> [WHAT YOU SHOULD DO]
The result should be a full, exact repeat of the entries, free of pictures.

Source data
=== Section Start ===
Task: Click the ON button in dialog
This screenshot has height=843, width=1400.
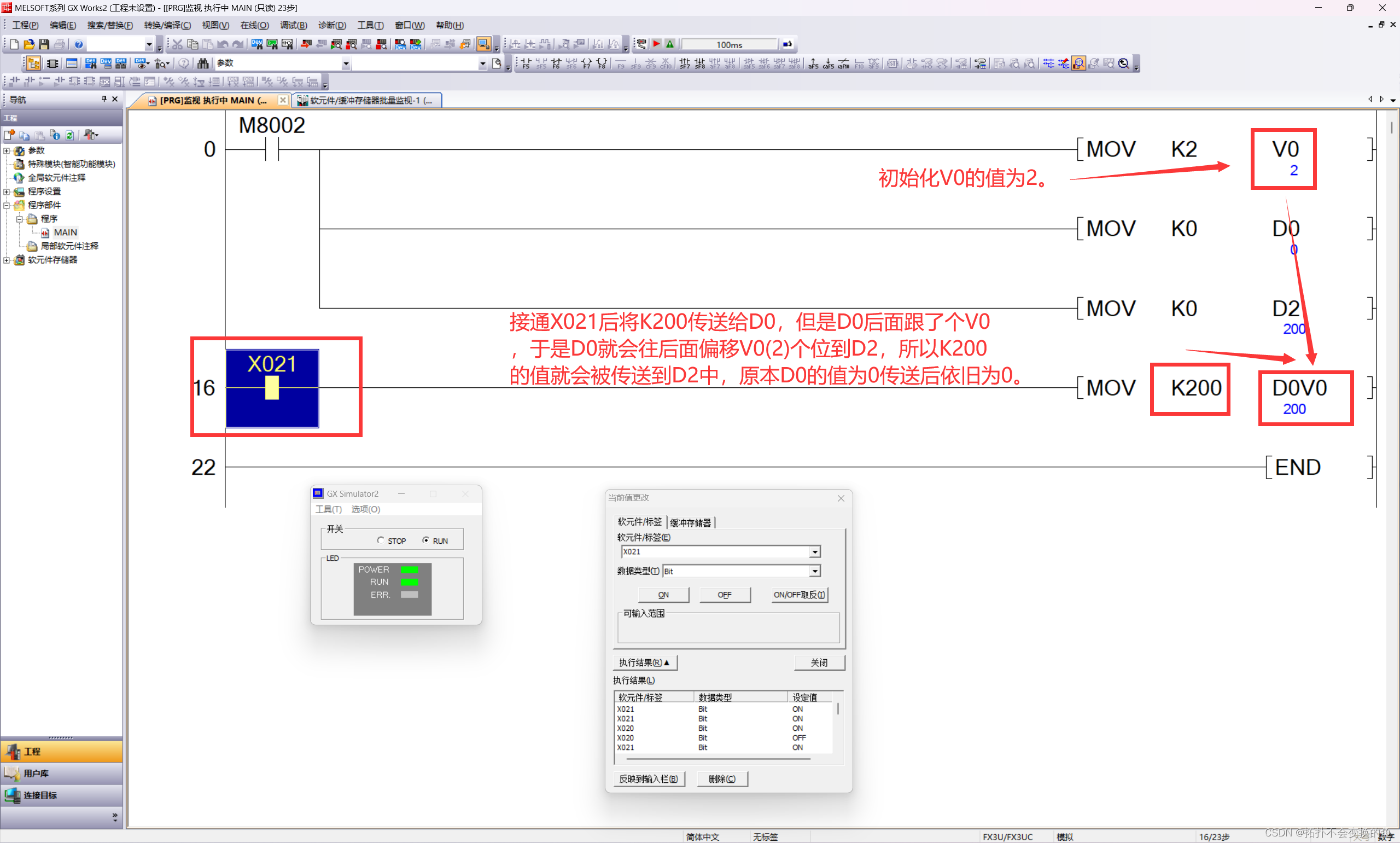Action: 663,595
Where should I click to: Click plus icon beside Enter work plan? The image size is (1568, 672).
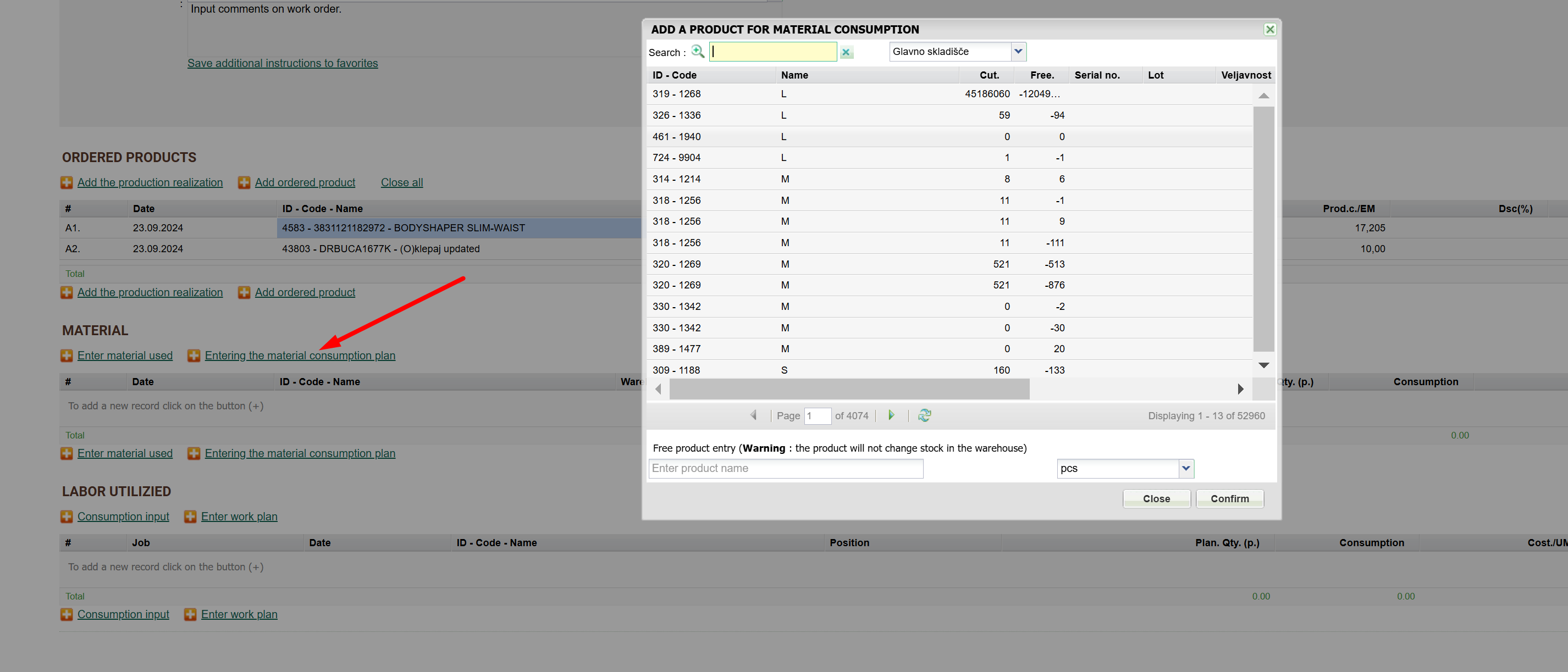click(x=190, y=517)
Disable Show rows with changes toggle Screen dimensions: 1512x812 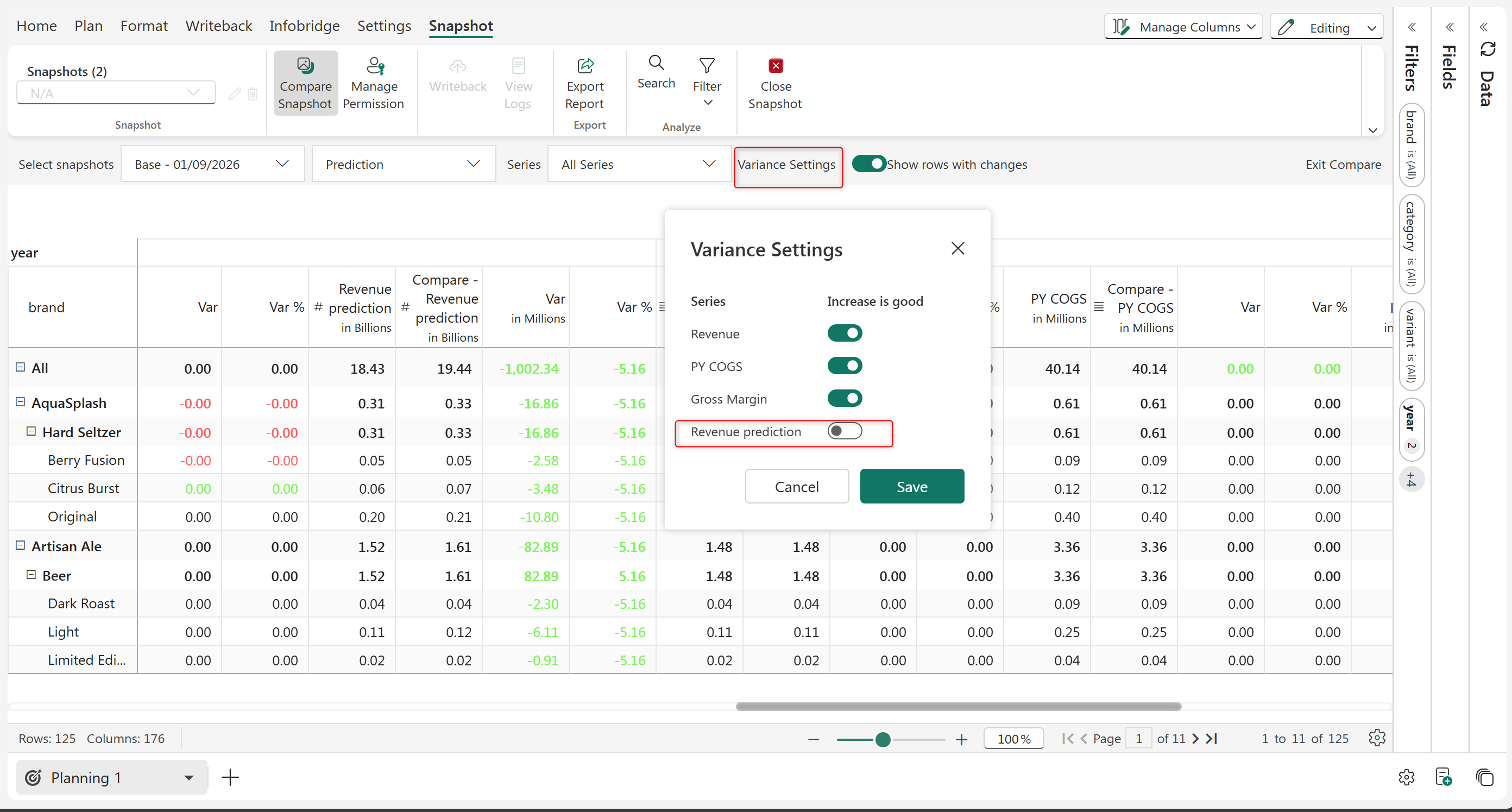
=== Section End ===
> [PROBLEM SOLUTION]
Task: Click the ON button in dialog
This screenshot has height=843, width=1400.
Action: 663,595
Where should I click to: Click plus icon beside Enter work plan? The image size is (1568, 672).
click(x=190, y=517)
Disable Show rows with changes toggle Screen dimensions: 1512x812 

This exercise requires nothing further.